Festival Biarritz Amérique Latine | Critique : Cantos de represión

Au pied des Andes, au Chili, se trouve une colonie allemande idyllique appelée Villa Baviera. Cependant, la beauté de l’endroit – anciennement connu sous le nom Colonia Dignidad – cache un passé sombre. La violence envers les enfants, les expériences médicales, les chambres de torture et les fosses communes font partie de son histoire. Aujourd’hui, 120 habitants vivent encore dans la colonie, où un mélange inquiétant de fanatisme religieux et de conservatisme extrême a encore une influence.

Cantos de represión
Chili/Danemark, 2020
De Estephan Wagner & Marianne Hougen-Moraga

Durée : 1h30

Sortie : 03/11/2021

Note :

LE VILLAGE DES DAMNÉS

Parmi les verts pâturages chiliens aux pieds de la Cordillère des Andes se trouve un petit coin de paradis : Villa Baviera, un mini-village monté de toute pièce dans les années 60 par des citoyens allemands ayant fui leur pays. Une communauté coupée du monde et entièrement régie par des idéaux religieux. Une utopie qui a pris fin dans les années 80 suite à certains « événements » secrets ayant provoqué le départ de son fondateur Paul Schäfer. La moitié des habitants a alors quitté les lieux, tandis que l’autre est restée pour oublier et reconstruire. Ces derniers résidents, désormais très âgés, vivent aujourd’hui encore sur place avec leur famille et leurs descendants.

Que s’est-il passé à la Villa Baviera, ou plutôt à la Colonie Dignité, comme elle s’appelait à l’époque ? Les cinéastes Marianne Hougen-Moraga et Estephan Wagner sont restés 18 mois sur place pour élucider le mystère. Or, dans un premier temps, le documentaire (produit par Joshua Oppenheimer) fait le curieux choix…de ne pas répondre et semble se contenter de croire les résidents qui préfèrent tourner autour du pot, soulagés d’avoir pu tourner une page douloureuse.
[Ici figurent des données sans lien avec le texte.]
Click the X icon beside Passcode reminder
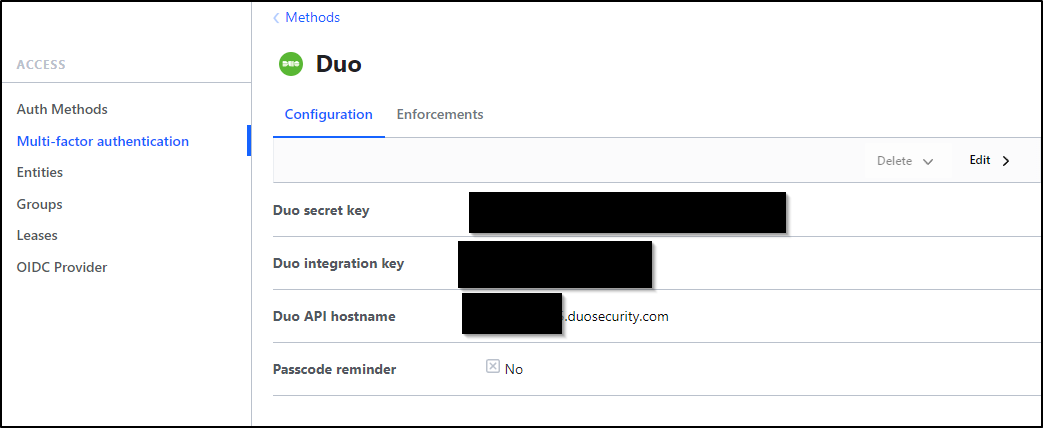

Le proverbe « Le silence est une force », gravé en lettres d’or sur une porte du village, a des airs de menace ou de dogme inviolable. Mais derrière les sourires crispés et les souvenirs trop lisses pour être honnêtes, derrière toute cette panoplie du refoulé, ce sont les corps qui disent beaucoup : les personnes interviewées ont la bougeotte, se dandinent nerveusement et enchainent le pas de cotés involontaires comme s’ils désiraient plus que tout sortir du cadre. Quelque chose de violent sommeille.

Cantos de represión dévoile progressivement l’horrible vérité, dans des chapitres où chaque révélation est plus stupéfiante que la précédente. Inutile pour les cinéastes de préciser que Schäfer était en réalité un ex-caporal nazi : le spectre du troisième Reich plane partout sur ces révélations de violence sexuelle et physique institutionnalisée, de tortures scientifiques et même de collaborations avec le régime de Pinochet. Pourtant, Cantos de represión n’est pas tant une enquête sur le passé de Villa Baviera qu’un portrait sur son présent, et pose les questions suivantes : collectivement et personnellement, comment gère-t-on l’héritage d’une violence aussi folle ? Une fois l’horrible vérité sortie au grand jour, qu’est-ce qu’on en fait ? Que fait-on de la violence dont on a été victime, témoin, ou auteur ?

Si Cantos de represión est passionnant, ce n’est pas seulement parce qu’il enchaine les séquences hallucinantes (des ex-bourreaux et des ex-victimes qui cohabitent l’air de rien, une vieille dame alitée qui récite gaiement des chants nazis, etc.), c’est qu’il montre que répondre à ces questions est un impossible labyrinthe. Chacun ici réagit à sa manière, avec plus ou moins de déni, mais tous perpétuent une forme de violence. Ces vieux et leurs héritiers sont pathétiques dans leur manière de s’arranger avec la vérité, dans leur manière de se définir comme victimes pour éviter de faire face à leur propre culpabilité. Ils sont pathétiques, mais aussi terrifiants. Alors que les révélations vont de plus en plus loin dans la terreur, le doc vire d’ailleurs presque au film d’horreur paranoïaque façon found footage au point où on se demande si les deux cinéastes vont bel et bien pouvoir quitter les lieux sains et saufs. Le mal est ici dépeint dans sa banalité la plus grotesque, ce qui ne le rend pas moins dangereux.